About the Artists
Harry Gould Harvey IV (b. 1991, Fall River, MA; lives Fall River, MA) is an artist and curator whose practices are embedded in community and social justice. His work is featured in Soft Water Hard Stone, the 2021 New Museum Triennial, New York, and he has had numerous exhibitions at Bureau, New York and at national and international spaces including Atlanta Contemporary, Atlanta, GA (2018) and GRIN, Providence (2016). In 2020 Harvey and his wife, artist Brittni Ann Harvey, founded the Fall River Museum of Contemporary Art (FR MOCA) on the first floor of the historic Granite Mills textile mill. Previously, his roving curatorial platform Pretty Days, co-founded with Gregory Kalliche, produced projects in Providence and Miami, FL.
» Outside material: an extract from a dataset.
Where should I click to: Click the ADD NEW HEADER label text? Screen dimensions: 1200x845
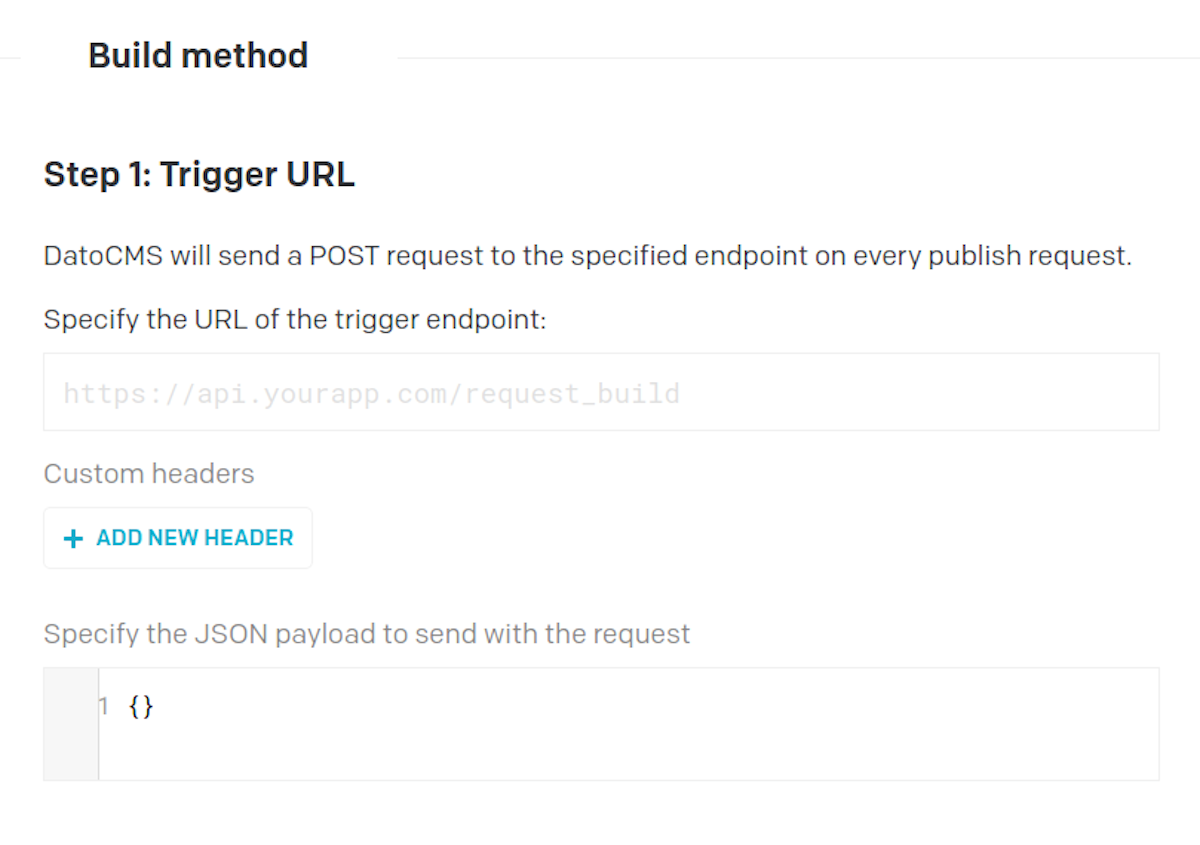[195, 538]
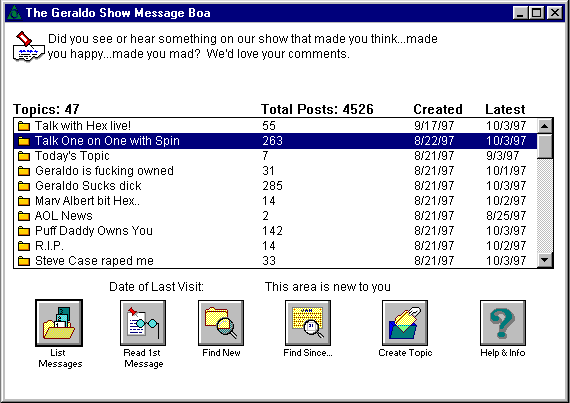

Faith Wilding (b. 1943, Colonia Primavera, Paraguay; lives Providence) is a renowned feminist artist, writer, and educator who is currently a Visiting Scholar at Brown University’s Pembroke Center for Teaching and Research on Women. For over four decades her work has remained at the intersections of feminism, social justice, cyberfeminism, biotechnology, radical pedagogy, and eco-feminism. Wilding co-initiated the Feminist Art Programs at California State University, Fresno, and CalArts, Los Angeles in the early 1970s, and was a founding member of the feminist art movement in Southern California, chronicled in her book By Our Own Hands (Double XX, Los Angeles,1976). She is often cited for her influential performance piece Waiting (1972)—reimagined in 2007 as Waiting With—and Crocheted Environment (widely referred to as Womb Room, 1972). Both of these works were developed and debuted at Womanhouse, Los Angeles, the dilapidated Hollywood mansion remade as an arts space by Wilding and her professors and peers in the Feminist Art Program.
Wilding co-founded, and collaborates with, subRosa, a cyberfeminist cell of cultural producers using Bio-Art and tactical feminist performance in the public sphere to explore and critique the intersections of information and biotechnologies in women's bodies, lives, and work. She is the author of many published essays on feminist art and art history, including in The Power of Feminist Art (Abrams,1995); as well as writings on cyberfeminism and collective feminist work (with subRosa) in Domain Errors (2003). Her retrospective Faith Wilding’s Fearful Symmetries, organized by Threewalls, Chicago in 2014, traveled to multiple venues, and Wilding’s work has been featured in major museum surveys including Fiber: Sculpture 1960-present, Institute of Contemporary Art, Boston (2014); WACK! Art and the Feminist Revolution, MOCA, Los Angeles (2007); Sexual Politics, Hammer Museum, Los Angeles (1996); Division of Labor: “Women’s Work” in Contemporary Art, Bronx Museum of the Arts, New York (1995); as well as documenta X, Kassel, Germany (1997).